History records that things did not go exactly as planned on that score, but during PSU’s second year of league play, the era of Blue and White dominance appeared to be right on schedule. The ’94 Lions, still mentioned in reverent tones far beyond Happy Valley, unleashed a virtually unstoppable offense that featured over a dozen future NFL players, including multiple first-round selections in the 1995 Draft. The ’94 team triumphed in some of the program’s most memorable contests ever on the way to an unblemished record, yet was inexplicably denied a deserved share of the championship awarded to Tom Osborne’s undefeated Nebraska Cornhuskers. For the most part, it doesn’t feel like 30 years; although in some respects of course, it seems far longer.

A few points that stood out from The Daily Collegian‘s preview of the 1994 Spring Game:

• Unlike many special seasons, including the 1982 title run, fans seemed to have a strong sense of what might be in store. Most of the concern focused – appropriately – on the defense, a group that was understandably overshadowed by their counterparts and probably underappreciated as a result, but who also fell a few notches short of the units on other great Penn State teams. Meanwhile, the offensive forecast was downright optimistic, though I’m not sure anyone expected the juggernaut-level output to come. Kyle Brady openly dreams of an undefeated season and national championship!

• Speaking of Brady, the legendary tight end almost left school before the ’94 season – twice. As Ryan Jones, senior editor of The Penn Stater and then-Collegian sports writer, reports, Brady, a highly-touted recruit, flirted with the idea of transfer early in his career after an injury allowed former walk-on (and future NFLer) Troy Drayton to supplant him in the lineup. After choosing to stick it out, Brady came close to passing on his senior campaign to join the pros. While he pondered the wisdom of his choice at the time, we know now that it paved the way for his place in Penn State lore and rise to the ninth overall pick in the following year’s draft. Good thing there was no portal back then or history might have been very different for the legendary Lions of ’94.

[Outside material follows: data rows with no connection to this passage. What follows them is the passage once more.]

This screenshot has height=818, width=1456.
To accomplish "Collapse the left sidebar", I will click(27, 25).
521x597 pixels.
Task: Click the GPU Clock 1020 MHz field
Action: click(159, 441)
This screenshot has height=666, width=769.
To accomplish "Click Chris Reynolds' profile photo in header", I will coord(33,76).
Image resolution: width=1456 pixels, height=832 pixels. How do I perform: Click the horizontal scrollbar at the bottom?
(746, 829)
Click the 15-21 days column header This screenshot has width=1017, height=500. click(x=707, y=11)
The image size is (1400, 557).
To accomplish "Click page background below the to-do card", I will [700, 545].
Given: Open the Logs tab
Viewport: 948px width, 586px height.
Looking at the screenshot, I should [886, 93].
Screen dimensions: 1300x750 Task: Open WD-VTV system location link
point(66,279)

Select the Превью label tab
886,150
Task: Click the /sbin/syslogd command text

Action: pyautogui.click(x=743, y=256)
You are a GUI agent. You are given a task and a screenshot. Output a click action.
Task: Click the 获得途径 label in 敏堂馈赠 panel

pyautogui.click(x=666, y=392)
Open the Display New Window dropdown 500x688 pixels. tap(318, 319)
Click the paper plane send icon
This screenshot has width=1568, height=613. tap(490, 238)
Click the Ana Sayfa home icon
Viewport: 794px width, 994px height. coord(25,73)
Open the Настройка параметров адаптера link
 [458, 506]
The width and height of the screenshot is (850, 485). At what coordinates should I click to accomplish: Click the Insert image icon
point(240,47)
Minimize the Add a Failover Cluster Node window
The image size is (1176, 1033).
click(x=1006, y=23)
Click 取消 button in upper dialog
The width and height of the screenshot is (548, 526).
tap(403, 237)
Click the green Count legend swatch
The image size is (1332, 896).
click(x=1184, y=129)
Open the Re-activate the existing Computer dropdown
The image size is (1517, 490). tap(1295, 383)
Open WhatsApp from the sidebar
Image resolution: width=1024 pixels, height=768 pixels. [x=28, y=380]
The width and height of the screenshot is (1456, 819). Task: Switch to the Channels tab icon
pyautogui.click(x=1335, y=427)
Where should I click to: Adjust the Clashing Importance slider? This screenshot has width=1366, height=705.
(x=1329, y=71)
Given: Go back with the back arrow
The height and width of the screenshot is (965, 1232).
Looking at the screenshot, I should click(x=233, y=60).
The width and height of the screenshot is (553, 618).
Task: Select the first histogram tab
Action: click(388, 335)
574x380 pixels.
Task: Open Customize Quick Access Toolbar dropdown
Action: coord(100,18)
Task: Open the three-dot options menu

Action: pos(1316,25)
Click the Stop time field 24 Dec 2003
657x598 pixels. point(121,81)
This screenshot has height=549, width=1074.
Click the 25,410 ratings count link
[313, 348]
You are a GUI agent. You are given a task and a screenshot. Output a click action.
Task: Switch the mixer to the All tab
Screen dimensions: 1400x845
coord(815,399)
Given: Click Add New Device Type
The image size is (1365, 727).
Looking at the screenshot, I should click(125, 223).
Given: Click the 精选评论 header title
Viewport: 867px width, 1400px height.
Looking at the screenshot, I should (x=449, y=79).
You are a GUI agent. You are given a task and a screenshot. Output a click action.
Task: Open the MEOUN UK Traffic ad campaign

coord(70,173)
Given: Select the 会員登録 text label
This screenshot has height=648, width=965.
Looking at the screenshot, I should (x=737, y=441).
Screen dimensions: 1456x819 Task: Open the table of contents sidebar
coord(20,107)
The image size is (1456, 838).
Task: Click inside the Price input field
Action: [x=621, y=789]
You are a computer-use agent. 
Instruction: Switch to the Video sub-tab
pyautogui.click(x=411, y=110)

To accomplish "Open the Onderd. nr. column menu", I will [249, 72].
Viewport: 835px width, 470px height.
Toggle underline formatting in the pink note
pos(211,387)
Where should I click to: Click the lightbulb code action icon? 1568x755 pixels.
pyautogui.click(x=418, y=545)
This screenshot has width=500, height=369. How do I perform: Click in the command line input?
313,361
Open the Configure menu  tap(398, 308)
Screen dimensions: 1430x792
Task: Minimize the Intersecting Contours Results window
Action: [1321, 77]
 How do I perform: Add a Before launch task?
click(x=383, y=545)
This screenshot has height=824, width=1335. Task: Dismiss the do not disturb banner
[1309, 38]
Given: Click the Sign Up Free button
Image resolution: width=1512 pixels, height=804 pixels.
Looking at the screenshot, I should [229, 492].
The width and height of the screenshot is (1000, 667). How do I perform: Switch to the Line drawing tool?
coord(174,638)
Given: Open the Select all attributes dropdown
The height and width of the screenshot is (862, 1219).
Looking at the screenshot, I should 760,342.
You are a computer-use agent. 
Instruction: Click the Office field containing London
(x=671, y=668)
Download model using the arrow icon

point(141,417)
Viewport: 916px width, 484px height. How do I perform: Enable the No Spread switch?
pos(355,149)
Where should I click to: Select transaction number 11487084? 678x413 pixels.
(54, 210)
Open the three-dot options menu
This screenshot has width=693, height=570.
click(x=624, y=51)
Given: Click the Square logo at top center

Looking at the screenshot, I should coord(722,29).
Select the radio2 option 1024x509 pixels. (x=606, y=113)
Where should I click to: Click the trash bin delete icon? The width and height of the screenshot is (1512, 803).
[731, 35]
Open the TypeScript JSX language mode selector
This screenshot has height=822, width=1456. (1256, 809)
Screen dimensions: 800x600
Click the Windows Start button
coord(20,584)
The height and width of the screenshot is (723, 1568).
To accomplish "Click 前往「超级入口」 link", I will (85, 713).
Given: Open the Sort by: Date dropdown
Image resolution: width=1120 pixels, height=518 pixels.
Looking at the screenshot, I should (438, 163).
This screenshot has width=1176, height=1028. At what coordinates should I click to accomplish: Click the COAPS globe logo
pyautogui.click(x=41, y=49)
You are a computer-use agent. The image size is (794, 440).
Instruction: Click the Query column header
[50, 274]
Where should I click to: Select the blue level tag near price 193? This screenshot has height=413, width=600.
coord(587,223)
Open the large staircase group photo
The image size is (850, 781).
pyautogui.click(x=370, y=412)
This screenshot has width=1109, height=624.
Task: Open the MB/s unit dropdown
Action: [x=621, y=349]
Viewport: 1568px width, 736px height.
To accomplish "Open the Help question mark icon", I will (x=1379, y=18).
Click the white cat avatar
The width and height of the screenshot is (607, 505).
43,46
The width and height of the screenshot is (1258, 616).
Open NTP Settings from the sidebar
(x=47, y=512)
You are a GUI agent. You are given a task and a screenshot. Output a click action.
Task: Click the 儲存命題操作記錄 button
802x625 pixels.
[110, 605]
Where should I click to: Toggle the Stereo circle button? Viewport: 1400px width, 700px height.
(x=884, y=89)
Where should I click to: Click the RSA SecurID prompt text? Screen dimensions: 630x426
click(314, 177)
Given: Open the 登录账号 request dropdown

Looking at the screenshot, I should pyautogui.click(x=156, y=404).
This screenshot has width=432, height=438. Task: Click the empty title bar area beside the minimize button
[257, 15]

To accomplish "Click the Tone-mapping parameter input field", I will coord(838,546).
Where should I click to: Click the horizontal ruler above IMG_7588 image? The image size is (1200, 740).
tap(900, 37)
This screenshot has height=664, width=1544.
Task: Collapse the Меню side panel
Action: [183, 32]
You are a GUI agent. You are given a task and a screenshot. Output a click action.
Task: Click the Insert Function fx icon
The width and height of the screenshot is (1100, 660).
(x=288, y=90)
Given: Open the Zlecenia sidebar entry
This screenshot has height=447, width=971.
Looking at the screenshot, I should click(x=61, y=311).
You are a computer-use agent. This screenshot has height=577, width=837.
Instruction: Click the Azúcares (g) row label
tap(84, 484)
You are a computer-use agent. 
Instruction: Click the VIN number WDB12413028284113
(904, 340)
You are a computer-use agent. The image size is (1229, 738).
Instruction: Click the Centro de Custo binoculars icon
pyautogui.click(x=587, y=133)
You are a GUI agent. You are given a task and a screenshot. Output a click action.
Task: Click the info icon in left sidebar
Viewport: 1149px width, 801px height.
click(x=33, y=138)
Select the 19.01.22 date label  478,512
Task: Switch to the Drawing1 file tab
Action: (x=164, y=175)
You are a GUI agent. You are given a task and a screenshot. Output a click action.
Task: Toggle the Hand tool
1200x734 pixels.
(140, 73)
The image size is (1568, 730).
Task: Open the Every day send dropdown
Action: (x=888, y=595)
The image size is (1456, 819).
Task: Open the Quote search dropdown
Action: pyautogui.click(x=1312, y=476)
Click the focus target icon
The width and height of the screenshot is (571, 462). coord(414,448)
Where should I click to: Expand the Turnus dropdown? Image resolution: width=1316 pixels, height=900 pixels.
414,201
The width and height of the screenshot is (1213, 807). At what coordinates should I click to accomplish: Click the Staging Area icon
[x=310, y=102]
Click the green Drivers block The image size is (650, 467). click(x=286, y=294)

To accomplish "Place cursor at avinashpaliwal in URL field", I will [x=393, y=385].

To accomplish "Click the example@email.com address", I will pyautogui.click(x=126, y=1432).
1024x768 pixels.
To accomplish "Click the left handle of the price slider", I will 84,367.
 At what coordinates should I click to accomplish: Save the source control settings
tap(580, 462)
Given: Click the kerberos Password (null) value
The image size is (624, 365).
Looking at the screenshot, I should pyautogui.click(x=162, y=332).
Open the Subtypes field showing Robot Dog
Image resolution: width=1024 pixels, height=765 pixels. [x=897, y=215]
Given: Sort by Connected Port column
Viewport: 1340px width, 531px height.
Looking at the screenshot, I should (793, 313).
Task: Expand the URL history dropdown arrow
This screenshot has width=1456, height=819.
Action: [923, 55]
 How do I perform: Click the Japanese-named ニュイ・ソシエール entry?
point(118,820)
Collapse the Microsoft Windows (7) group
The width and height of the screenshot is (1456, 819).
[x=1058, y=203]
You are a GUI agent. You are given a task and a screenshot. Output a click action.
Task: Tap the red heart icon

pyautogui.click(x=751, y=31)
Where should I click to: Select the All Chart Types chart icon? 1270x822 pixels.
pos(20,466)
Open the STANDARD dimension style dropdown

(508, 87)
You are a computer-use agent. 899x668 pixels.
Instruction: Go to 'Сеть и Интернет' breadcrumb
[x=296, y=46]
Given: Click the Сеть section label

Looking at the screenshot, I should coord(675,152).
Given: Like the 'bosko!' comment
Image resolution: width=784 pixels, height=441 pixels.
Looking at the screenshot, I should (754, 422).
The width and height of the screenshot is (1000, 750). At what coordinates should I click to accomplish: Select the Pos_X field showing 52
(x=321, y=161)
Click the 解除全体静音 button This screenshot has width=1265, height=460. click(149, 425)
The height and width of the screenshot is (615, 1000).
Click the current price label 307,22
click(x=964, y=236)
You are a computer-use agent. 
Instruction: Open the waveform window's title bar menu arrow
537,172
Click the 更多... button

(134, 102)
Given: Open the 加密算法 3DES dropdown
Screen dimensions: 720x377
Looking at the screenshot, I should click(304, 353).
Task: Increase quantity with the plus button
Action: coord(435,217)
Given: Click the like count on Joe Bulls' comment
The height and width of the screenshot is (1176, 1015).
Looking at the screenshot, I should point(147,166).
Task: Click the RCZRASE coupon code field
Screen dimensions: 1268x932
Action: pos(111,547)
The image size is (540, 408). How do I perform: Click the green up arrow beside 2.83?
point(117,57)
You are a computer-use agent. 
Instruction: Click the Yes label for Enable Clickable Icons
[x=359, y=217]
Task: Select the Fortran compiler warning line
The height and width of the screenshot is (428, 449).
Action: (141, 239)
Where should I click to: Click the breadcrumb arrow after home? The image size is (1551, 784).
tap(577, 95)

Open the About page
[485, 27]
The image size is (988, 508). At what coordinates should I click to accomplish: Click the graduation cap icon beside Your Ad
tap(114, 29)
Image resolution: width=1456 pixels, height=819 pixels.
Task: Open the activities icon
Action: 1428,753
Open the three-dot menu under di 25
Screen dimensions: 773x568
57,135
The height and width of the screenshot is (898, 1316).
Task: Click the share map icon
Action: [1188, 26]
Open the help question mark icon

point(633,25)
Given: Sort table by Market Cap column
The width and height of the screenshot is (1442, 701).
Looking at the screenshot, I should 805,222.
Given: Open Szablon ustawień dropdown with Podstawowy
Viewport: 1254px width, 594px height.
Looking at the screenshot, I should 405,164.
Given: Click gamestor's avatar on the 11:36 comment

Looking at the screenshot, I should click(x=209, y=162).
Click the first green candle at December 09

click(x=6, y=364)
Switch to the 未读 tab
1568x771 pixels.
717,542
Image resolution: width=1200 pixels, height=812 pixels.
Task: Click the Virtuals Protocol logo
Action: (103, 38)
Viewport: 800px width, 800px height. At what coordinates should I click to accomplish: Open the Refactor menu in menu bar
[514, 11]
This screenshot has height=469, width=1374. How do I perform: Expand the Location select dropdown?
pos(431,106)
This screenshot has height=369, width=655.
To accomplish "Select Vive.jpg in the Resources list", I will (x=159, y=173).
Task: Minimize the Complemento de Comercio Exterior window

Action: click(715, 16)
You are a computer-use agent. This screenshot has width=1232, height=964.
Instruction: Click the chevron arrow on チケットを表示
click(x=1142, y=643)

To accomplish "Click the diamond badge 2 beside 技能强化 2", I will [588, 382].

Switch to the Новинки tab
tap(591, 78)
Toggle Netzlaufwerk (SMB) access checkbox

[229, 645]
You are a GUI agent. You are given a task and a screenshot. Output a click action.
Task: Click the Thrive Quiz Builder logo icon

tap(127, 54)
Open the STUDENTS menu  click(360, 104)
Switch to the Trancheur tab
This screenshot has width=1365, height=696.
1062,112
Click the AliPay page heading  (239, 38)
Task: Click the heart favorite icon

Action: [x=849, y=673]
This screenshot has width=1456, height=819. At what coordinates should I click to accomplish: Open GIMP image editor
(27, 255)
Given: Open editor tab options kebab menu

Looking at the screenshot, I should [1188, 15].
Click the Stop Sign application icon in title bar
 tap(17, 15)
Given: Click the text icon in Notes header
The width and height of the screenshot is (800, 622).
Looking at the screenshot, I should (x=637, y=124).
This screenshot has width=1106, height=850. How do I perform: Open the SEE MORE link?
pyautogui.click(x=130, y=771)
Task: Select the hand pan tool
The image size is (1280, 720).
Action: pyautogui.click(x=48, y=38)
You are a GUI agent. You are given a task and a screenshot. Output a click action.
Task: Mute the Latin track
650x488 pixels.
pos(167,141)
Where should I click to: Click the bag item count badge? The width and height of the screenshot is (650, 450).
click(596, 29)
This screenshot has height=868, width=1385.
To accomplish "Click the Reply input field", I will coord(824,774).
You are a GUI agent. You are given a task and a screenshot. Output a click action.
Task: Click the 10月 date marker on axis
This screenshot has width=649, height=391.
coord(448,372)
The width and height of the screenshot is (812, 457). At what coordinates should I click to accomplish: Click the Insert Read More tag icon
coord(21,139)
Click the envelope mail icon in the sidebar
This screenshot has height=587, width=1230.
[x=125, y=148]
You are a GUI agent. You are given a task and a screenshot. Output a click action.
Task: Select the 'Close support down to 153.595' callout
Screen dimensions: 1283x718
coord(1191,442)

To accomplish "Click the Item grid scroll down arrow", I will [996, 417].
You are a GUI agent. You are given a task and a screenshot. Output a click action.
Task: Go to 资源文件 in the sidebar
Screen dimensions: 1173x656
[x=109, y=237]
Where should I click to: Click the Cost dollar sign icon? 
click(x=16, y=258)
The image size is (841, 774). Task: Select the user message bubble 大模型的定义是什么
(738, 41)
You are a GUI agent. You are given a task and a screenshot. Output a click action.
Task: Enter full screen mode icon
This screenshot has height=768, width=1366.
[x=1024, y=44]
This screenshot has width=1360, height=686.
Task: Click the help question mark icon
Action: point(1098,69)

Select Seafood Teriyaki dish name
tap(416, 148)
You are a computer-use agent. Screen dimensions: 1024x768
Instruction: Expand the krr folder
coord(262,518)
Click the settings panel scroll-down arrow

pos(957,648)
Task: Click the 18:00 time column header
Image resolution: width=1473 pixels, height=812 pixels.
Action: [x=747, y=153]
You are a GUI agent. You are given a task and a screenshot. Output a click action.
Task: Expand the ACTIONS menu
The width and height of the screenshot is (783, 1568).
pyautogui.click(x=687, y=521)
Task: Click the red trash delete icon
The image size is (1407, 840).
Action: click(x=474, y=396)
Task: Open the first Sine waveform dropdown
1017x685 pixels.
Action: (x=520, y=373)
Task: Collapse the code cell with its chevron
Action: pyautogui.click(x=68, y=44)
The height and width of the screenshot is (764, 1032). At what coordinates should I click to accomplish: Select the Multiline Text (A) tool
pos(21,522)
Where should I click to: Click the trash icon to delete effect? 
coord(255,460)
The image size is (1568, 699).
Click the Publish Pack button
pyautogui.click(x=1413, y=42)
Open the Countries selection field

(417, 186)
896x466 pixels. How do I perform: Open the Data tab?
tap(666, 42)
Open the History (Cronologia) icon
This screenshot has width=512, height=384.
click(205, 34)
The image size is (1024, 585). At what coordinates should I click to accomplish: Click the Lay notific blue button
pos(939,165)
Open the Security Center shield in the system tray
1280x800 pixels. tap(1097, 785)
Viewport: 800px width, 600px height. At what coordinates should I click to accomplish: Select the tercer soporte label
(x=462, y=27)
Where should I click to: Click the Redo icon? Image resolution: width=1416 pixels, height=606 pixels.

The Daily Collegian – 1994 Blue-White Preview

The Daily Collegian – 1994 Blue-White Coverage

Read and enjoy these articles as you count down the hours before you pack up the car for the trip back “home” or open your door to returning friends and family. You’ll no doubt smile more than once, at those little details that are different today and the bigger things that are virtually unchanged. Looking back into Old State’s past fosters a special appreciation for ways in which the Nittany Valley is at once dynamic and timeless.

Three for the Road:

1. There is not much useful to be learned from the Blue-White Game, so don’t straining yourself searching for some buried truth. On the other hand, this weekend represents one of the best opportunities to enjoy many of the perks of the Penn State football experience with less chaos and stress. Especially for those with younger kids, the laid back nature of the weekend and game itself represent an ideal point of entry to the Greatest Show in College Football, so join us here in Happy Valley if you can.

2. If you’re going to insist on scouring for crumbs of worthwhile intel from Saturday, hope for a few hints of Andy Kotelnicki’s nifty new offense (don’t hold out for much given James Franklin’s notorious paranoia) and watch for the comfort level Drew Allar displays with his pass catchers. Allar’s struggles connecting with the receivers during last year’s exhibition (minus the rarely-utilized Omari Evans) did portend similar struggles in real-life scenarios this past Fall, so any sign of improvement would be welcome.

3.The snap counts for those receivers may also indicate who has the early inside track come August practices. The depth chart shows a lot of bodies and precious little production, and one or more guys, including new arrival Julian Fleming, must step up in order for State to chase a playoff spot. This is your standard disclaimer that transfer portal movement (in, out, or both) could render every flimsy post-Spring takeaway moot before Franklin reassembles his squad for another practice.